Hoffmeister Graphs
Jude Wanniski
April 22, 2005


From: Ben.S.Bernanke@***.gov
Subject: Re: Hoffmeister Graphs
To: Jude Wanniski <jwanniski@polyconomics.com >


Thanks.  Graph #1 was the one I was referring to.  The other two are interesting as well.   Ben

 From: Jude Wanniski   <jwanniski@polyconomics.com>
To:  Ben.Bernanke@* * * * .gov
Subject : Hoffmeister Graphs 
04/22/2005 05:18   

Ben... Here are the graphs. If you have an assistant PhD economist at the Fed who you believe is up to the task, I'd suggest you pass this on to him if you really can't work on it. When you get to the CEA, there is a staffer who is in our groove and will be able to work on this kind of thing. But Hoffmeister, not yet 30 years old, is a true whiz kid. In mathematics, economics and music, Mundell once told me, genius shows up before age 30, or almost never.
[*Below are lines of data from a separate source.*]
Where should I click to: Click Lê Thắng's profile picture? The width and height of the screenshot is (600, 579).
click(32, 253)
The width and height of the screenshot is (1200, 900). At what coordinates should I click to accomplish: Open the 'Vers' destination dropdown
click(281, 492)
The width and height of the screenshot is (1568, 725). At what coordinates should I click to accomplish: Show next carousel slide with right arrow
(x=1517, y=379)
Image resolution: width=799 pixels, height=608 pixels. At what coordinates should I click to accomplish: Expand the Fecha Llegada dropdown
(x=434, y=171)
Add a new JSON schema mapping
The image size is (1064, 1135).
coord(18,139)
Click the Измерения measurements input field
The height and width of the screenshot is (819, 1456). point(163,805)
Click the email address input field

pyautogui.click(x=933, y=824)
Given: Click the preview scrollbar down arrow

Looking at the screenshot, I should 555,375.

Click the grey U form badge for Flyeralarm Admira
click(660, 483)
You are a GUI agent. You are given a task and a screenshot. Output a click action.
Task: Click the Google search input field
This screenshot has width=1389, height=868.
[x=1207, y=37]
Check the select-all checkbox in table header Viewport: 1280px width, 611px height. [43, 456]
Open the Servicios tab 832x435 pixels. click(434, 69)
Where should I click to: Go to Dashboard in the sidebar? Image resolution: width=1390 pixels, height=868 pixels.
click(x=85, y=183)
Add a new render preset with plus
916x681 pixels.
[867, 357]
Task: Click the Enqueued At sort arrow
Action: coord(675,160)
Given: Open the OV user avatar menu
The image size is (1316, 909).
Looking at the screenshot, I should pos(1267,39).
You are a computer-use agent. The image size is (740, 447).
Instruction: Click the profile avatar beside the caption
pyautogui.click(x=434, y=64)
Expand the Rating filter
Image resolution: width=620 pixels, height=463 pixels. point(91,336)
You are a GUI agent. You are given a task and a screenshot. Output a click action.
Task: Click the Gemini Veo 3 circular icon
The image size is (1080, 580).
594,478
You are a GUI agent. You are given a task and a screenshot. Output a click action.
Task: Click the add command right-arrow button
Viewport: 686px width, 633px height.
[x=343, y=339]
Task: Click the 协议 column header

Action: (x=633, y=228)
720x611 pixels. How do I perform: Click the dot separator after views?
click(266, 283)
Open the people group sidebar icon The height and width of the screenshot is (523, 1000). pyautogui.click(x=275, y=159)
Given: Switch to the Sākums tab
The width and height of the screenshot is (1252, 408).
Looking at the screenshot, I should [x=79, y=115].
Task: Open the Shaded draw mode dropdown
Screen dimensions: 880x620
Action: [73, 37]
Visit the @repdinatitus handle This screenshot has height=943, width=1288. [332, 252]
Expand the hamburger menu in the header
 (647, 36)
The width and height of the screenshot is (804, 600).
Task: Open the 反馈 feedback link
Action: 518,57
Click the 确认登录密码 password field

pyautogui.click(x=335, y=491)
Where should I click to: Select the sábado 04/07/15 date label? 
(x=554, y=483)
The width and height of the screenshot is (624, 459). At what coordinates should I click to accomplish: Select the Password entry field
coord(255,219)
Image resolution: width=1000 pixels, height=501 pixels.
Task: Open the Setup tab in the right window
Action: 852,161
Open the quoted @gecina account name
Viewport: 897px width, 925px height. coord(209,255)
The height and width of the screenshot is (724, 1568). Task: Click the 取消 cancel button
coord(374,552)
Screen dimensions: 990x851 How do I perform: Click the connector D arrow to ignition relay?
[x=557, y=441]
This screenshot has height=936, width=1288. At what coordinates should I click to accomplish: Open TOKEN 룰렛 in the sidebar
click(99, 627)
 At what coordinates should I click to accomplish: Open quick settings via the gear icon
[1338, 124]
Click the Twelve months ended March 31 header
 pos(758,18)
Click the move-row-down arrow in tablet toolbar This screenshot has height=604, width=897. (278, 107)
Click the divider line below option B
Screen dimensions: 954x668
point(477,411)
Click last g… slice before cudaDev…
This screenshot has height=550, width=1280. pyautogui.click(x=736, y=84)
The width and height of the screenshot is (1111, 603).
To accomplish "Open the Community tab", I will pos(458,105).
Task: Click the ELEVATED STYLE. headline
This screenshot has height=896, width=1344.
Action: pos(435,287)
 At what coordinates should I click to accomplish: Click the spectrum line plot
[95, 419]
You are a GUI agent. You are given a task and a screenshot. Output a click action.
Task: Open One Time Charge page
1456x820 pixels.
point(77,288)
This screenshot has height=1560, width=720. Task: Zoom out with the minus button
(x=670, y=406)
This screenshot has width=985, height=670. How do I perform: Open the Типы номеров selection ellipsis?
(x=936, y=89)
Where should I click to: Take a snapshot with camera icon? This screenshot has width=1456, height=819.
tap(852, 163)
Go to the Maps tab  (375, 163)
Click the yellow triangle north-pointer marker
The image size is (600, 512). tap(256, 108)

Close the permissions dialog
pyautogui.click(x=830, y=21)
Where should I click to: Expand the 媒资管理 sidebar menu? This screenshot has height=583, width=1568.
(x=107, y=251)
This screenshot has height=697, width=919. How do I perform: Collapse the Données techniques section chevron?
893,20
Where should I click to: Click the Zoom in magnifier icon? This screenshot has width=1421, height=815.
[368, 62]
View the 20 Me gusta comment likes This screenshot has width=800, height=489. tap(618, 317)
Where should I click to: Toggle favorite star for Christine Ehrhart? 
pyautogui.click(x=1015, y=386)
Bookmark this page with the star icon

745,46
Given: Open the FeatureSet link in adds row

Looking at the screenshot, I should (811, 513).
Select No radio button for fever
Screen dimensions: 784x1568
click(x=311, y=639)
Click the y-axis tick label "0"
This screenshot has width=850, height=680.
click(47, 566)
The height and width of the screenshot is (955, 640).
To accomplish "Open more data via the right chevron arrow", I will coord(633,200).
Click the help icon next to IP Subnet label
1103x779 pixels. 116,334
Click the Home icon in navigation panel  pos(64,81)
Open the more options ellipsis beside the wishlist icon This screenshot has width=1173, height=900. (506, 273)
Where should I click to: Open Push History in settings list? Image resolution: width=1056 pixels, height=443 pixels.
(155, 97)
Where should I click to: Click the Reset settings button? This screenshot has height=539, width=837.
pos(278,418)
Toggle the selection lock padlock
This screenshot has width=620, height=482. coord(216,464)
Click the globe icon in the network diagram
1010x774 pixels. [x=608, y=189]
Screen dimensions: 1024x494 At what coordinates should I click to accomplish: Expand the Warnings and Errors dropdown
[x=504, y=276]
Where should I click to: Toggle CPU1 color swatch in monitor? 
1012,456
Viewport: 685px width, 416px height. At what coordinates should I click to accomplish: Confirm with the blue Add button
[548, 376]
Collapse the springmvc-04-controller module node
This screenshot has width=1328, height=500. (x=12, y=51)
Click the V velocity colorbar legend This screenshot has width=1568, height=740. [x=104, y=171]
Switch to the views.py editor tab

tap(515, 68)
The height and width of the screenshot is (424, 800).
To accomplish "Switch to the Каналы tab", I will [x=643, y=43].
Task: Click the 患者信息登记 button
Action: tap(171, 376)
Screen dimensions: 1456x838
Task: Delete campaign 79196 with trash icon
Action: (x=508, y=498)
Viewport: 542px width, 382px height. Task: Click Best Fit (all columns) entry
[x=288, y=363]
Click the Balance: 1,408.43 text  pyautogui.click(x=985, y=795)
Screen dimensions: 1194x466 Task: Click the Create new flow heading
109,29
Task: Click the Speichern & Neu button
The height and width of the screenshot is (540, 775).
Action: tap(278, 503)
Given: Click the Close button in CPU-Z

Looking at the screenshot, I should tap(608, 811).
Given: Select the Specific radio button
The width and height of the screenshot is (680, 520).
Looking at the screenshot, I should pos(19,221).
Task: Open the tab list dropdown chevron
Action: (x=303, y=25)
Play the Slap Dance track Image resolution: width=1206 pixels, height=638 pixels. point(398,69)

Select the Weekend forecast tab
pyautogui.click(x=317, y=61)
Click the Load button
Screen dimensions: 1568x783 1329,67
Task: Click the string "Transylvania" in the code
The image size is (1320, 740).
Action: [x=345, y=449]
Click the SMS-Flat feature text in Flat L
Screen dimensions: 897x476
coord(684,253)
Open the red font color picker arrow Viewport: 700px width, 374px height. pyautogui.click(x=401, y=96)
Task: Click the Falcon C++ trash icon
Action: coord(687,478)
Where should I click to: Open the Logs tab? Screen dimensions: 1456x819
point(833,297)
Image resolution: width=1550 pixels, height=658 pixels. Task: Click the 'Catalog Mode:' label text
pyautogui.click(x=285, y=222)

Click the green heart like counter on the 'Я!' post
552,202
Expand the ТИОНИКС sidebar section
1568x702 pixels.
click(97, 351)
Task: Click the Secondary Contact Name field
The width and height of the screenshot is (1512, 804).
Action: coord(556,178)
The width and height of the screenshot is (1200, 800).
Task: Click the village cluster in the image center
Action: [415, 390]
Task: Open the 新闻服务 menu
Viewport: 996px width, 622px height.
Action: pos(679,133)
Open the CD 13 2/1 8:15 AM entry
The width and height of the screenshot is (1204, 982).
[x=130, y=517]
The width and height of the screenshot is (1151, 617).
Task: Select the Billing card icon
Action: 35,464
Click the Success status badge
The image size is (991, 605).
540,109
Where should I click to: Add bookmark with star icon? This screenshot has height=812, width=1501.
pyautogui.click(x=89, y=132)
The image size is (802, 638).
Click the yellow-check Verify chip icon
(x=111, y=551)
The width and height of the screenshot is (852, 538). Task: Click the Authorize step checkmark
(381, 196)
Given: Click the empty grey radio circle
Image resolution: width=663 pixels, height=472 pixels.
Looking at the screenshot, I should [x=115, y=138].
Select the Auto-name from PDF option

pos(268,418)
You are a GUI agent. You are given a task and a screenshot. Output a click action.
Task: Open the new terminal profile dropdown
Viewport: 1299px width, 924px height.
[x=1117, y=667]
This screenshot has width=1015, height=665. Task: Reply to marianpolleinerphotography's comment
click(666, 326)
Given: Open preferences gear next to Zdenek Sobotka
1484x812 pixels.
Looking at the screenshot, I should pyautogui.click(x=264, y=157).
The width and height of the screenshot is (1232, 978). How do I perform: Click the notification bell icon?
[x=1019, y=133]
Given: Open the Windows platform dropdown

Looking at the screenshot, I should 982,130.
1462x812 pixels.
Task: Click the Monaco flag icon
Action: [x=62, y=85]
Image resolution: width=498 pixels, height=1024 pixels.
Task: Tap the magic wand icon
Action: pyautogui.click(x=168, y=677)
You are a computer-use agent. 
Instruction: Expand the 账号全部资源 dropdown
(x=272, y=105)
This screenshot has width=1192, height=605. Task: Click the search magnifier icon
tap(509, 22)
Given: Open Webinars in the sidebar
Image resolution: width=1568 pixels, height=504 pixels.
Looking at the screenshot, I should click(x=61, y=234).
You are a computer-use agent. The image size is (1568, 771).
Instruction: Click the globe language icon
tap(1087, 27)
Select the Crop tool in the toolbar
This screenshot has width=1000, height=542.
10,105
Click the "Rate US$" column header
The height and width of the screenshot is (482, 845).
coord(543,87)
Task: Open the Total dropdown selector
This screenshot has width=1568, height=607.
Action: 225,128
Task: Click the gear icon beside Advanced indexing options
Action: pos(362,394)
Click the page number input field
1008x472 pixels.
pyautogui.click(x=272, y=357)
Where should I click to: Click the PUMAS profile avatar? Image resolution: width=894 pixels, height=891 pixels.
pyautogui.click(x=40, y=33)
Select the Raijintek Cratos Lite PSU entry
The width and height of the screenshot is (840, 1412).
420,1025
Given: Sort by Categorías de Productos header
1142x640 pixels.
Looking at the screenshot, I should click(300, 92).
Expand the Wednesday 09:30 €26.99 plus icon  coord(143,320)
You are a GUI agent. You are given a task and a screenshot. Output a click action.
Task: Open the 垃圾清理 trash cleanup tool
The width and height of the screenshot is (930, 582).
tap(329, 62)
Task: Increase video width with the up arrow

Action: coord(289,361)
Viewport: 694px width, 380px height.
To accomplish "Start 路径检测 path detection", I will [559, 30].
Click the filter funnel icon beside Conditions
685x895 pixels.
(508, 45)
From: "Paul Hoffmeister" <phoffmeister@polyconomics.com>
To: "Jude Wanniski" <jwanniski@polyconomics.com>
Subject: Bernanke Graphs
Date: Fri, 22 Apr 2005 16:08:51 -0400


In this email, I'm sending you charts specifically related to Bernanke's request that you examine the relationship between the funds rate and inflation after 1960.

Attached are 3 graphs:

1)  Funds Rate v. CPI-Measured Annual Inflation Rate:  From my point of view, this graph seems to imply that the funds rate precedes movements in CPI.  But then wouldn't an increase in the funds rate cause a rise in the CPI?????

2)  Gold's Implied Annual Inflation Rate v. CPI-Measured Annual Inflation Rate:  This graph shows how gold's implied inflation rate precedes movements in CPI, illustrating that gold is a better real-time measure.

3)  Funds Rate v. Gold's Implied Annual Inflation Rate:  This graph seems to illustrate that gold's movements precede the funds rate.  (Does the Fed play catch up with its interest rate moves?  If that's the case, then it means that the Fed is trying to act as a substitute to the marketplace before 1971, which naturally determined this rate.  Which would then imply that the Fed is not doing its real job of mopping up excess liquidity or adding necessary liquidity by managing its balance sheet.)